Con motivo del arranque de la Semana Europea de la Movilidad este 16 de septiembre, Manuel Magro, formador de Mecánica y Diagnosis en Norauto, ha recopilado los hábitos de mantenimiento y de conducción que permiten reducir hasta un 20% el consumo de combustible y las emisiones de un vehículo, sin necesidad de cambiar de coche.
El mantenimiento preventivo, la base mecánica
Según el especialista, un motor eficiente empieza por un motor limpio. Tres elementos son especialmente críticos:
- Presión de los neumáticos: circular por debajo de la presión recomendada por el fabricante incrementa la resistencia a la rodadura, eleva el consumo alrededor de un 3% y acelera el desgaste del neumático.
- Filtros de aire y aceite: un filtro de aire obstruido impide que el motor «respire» correctamente, empeorando la mezcla de combustión.
- Descarbonización del sistema de inyección: con el tiempo se acumula carbonilla en el motor; limpiar el sistema de inyección ayuda a recuperar la eficiencia original y reduce las emisiones de cara a la ITV.
Hábitos al volante que marcan la diferencia
La forma de conducir influye directamente en los litros por kilómetro. Magro recomienda evitar acelerones bruscos y frenadas de última hora, cambiar de marcha entre 1.500 y 2.000 rpm en diésel (entre 2.000 y 2.500 rpm en gasolina) y rodar siempre en la marcha más larga posible. En paradas prolongadas sin sistema Start/Stop, apagar el motor a partir de un minuto evita el gasto y las emisiones del ralentí.

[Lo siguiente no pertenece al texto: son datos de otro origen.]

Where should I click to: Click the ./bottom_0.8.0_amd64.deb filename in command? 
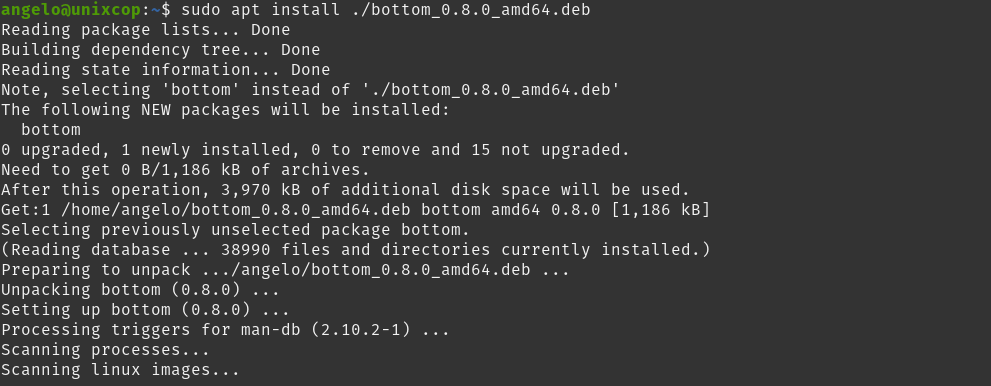coord(477,10)
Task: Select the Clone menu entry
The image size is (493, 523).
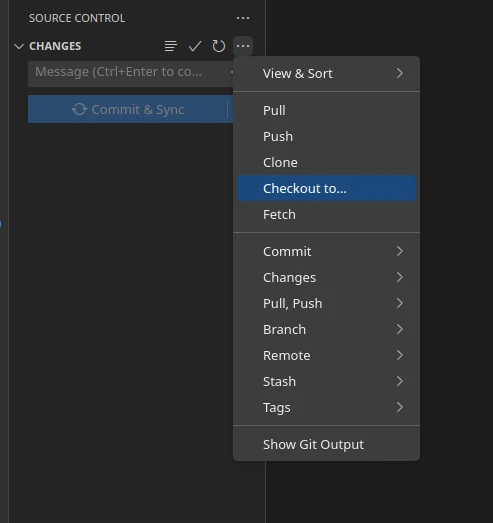Action: tap(326, 162)
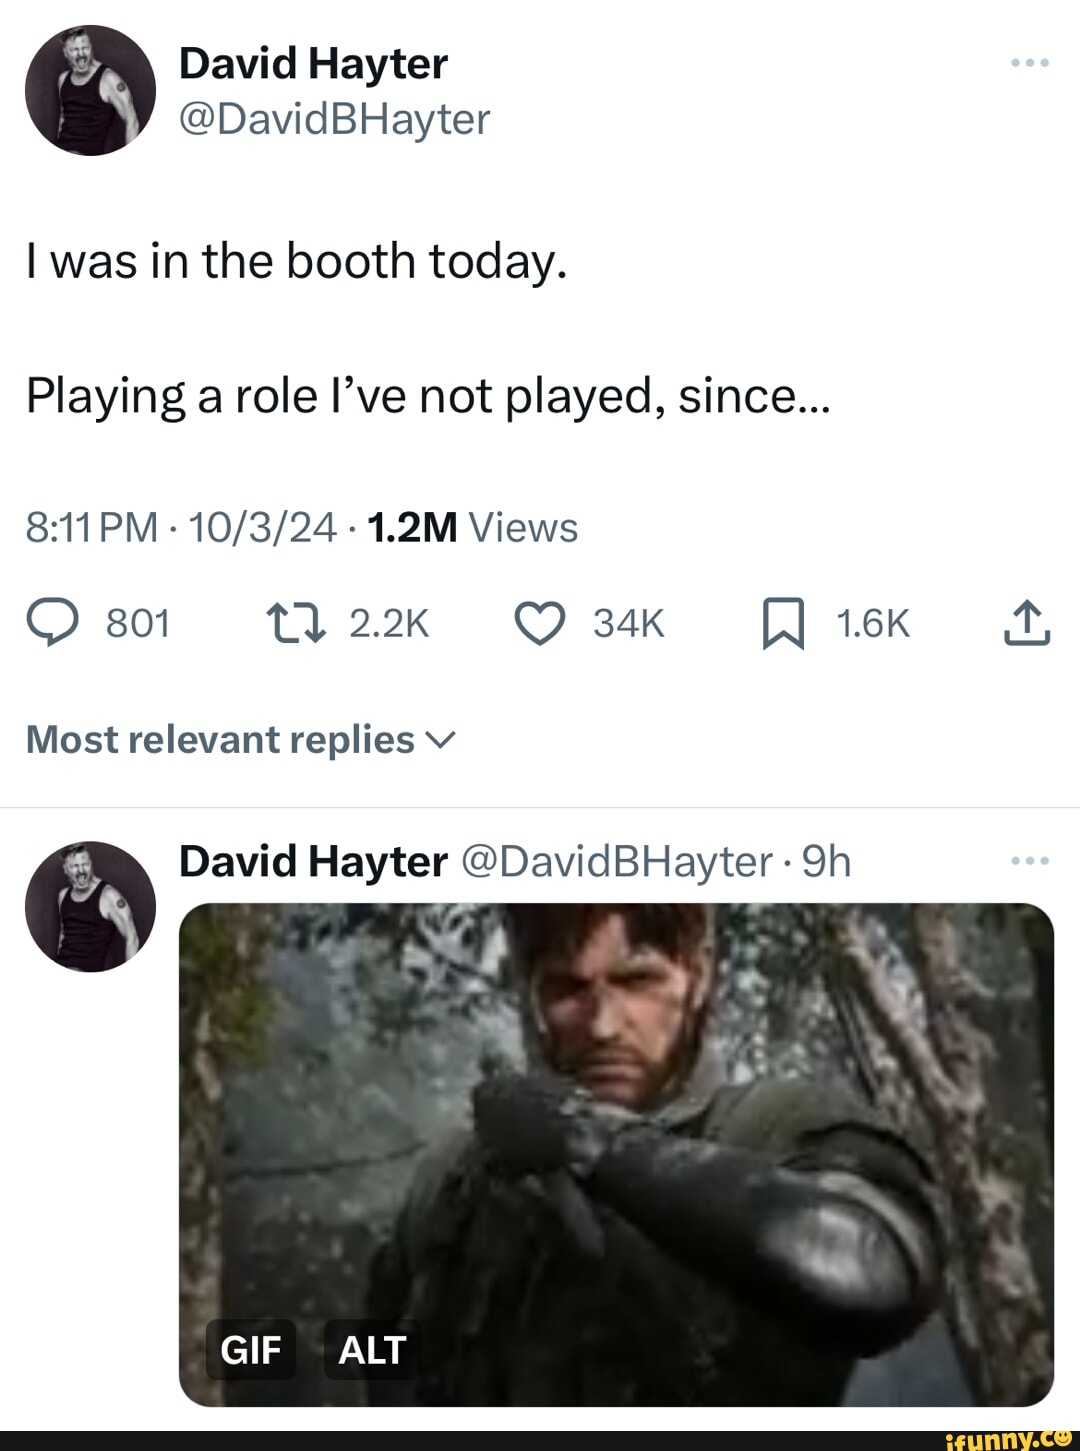The width and height of the screenshot is (1080, 1451).
Task: Click the retweet icon showing 2.2K
Action: coord(295,621)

Peso, aerodinámica y climatización
Llevar el maletero cargado «por si acaso» o mantener instalado un portaequipajes que no se usa penaliza la aerodinámica y dispara el consumo, sobre todo en autopista. Respecto al aire acondicionado, el experto aconseja un uso moderado: en ciudad, a baja velocidad, bajar las ventanillas es preferible; en autopista, en cambio, las ventanillas abiertas rompen la aerodinámica y consumen más que el propio aire acondicionado.
El plus de los híbridos: gestionar la energía
En vehículos HEV y PHEV, el ahorro pasa por aprovechar la frenada regenerativa -anticipándose a los semáforos para recargar la batería sin coste- y por usar el modo Eco en ciudad. En los híbridos enchufables, Norauto recomienda reservar el modo 100% eléctrico para el entorno urbano y el híbrido para autopista, y sobre todo salir de casa con la batería cargada: conducir un PHEV con la batería a cero obliga al motor de gasolina a mover un coche más pesado, lo que dispara el consumo por encima de la media.
Fuente: Norauto — Información de prensa, 15 de septiembre de 2026.